AMD Lays Out the Argument for Zen at Hot Chips Show
As a result, AMD was able to hit the ambitious performance and efficiency goals its officials first talked about 15 months ago. The company demonstrated those capabilities during the event for analysts and journalists a week ago, and are expecting the numbers to follow through when the chips start appearing in systems later this year and as they ramp in 2017. Officials also said that tests found the performance of the Zen chips were competitive with—and at times outperformed—Intel's new "Broadwell-E" chips. The first chips scheduled to hit the market will be "Summit Ridge" CPUs for high-end desktops, which will offer eight cores and 16 threads and will use the same AM4 socket as the company's latest seventh-generation A-Series chips announced this summer. Those chips will be followed by the 32-core, 64-thread "Naples," which is set to begin shipping in servers in the second quarter next year, followed by Zen-based notebooks in the second half of 2017. More CPUs and accelerated-processing units (APUs)—which include both the CPU and GPU on the same piece of silicon—will ship after that.
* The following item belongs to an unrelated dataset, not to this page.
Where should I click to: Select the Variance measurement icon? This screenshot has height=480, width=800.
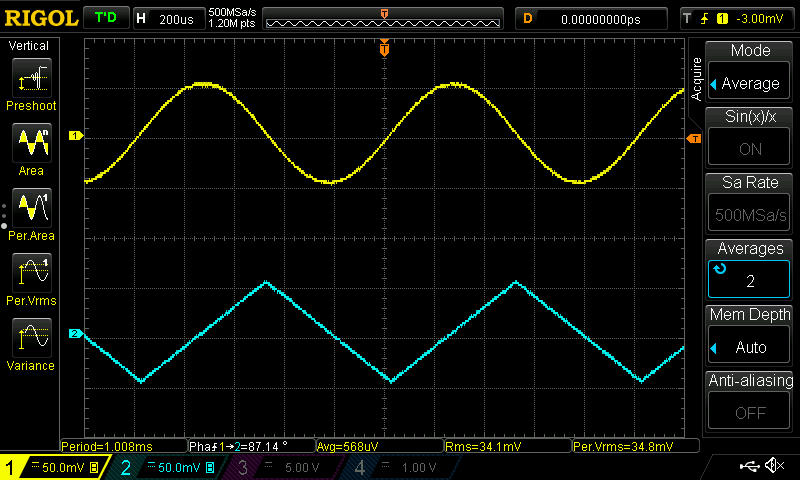coord(30,342)
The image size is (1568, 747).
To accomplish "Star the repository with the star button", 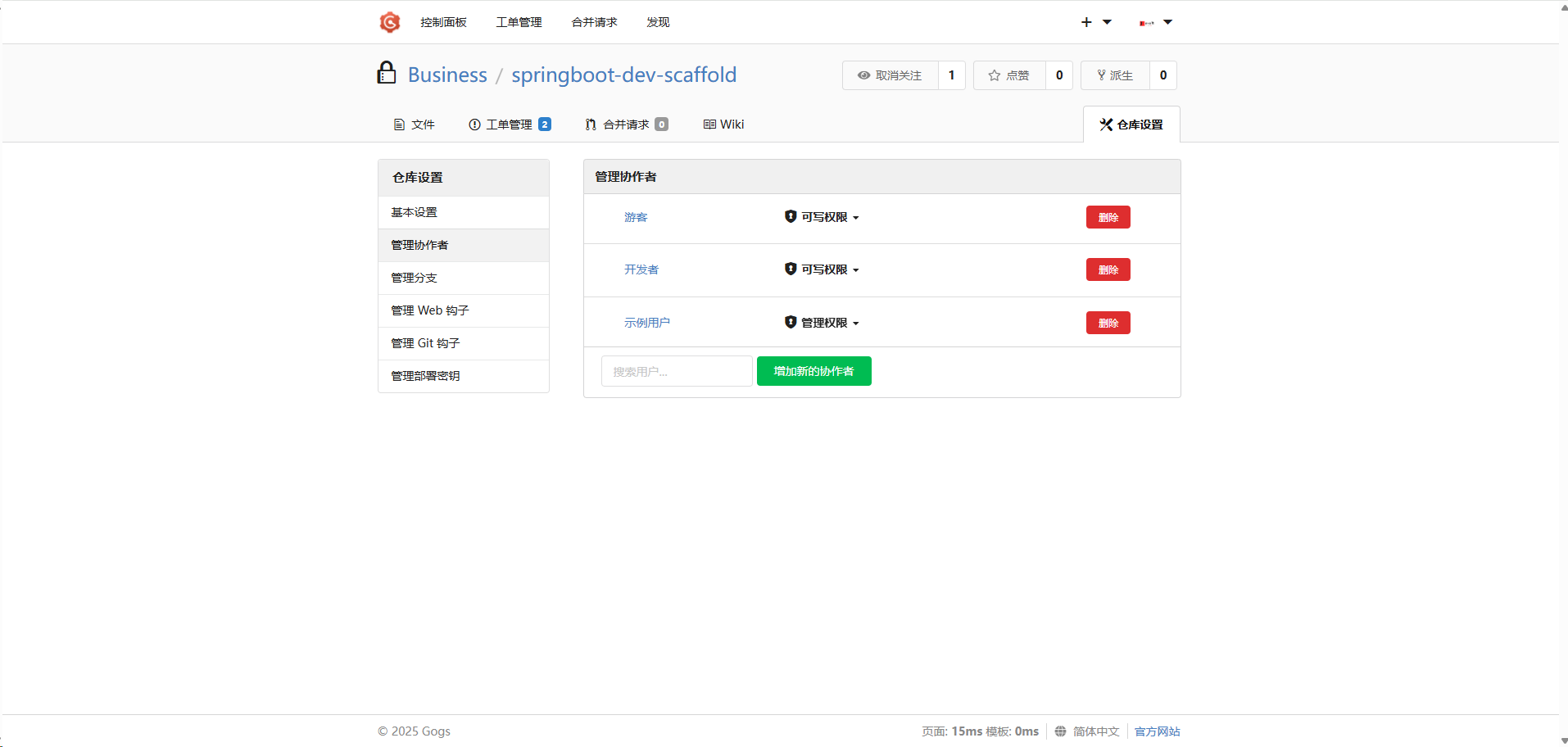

Clark said Zen isn't the first chip he's helped design from scratch—he was part of the team that developed AMD's K5 processor almost two decades ago. But it's never easy. "For me, it wasn't the first time, but you don't do it often because it is so daunting," he said. "It's going to take a lot of [effort] and time. … It comes with a lot of risk."Overall, the result is what Clark was hoping for when the work on the new microarchitecture began all those years ago with a focus on both performance and power efficiency. "As the lead [on the core development], I picked 'Zen' as the [codename] because zen is a balance," he said. "We needed to balance the whole thing to make it work."
It also came as AMD was reworking other parts of the company including its graphics business, where engineers were developing the new Polaris GPU architecture introduced earlier this year. However, such efforts also helped contribute to the work on Zen. For example, the Polaris architecture also is built on a 14nm FinFET process, which gave Zen engineers data to learn from.